Please copy out the listing below verbatim, beginning at its first line and ending after the line that contains "point(154,84)".

Raw records
***
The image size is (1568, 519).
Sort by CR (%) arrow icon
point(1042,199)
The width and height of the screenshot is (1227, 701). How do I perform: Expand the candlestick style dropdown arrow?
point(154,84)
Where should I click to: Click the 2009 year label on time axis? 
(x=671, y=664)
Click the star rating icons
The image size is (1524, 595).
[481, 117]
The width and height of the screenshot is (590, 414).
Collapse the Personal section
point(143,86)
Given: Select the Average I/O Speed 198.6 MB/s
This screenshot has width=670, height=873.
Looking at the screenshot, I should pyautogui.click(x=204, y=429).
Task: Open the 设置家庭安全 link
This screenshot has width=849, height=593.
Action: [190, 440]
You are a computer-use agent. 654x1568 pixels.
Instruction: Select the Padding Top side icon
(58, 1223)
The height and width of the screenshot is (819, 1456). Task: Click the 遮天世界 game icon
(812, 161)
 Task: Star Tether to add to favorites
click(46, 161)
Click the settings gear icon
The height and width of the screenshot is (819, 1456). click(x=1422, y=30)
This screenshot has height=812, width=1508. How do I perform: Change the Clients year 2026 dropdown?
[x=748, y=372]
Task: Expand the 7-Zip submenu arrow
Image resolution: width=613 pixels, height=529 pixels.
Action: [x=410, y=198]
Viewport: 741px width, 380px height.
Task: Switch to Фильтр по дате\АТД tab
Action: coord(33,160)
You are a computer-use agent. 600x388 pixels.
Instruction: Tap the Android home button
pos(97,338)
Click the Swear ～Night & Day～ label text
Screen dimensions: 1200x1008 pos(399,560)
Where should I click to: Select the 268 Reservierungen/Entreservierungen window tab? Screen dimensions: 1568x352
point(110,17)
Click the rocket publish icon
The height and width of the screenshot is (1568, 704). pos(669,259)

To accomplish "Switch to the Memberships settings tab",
***
• [Output for this task]
The image size is (1568, 519).
Sort by CR (%) arrow icon
point(1042,199)
The width and height of the screenshot is (1227, 701). How do I perform: Expand the candlestick style dropdown arrow?
point(154,84)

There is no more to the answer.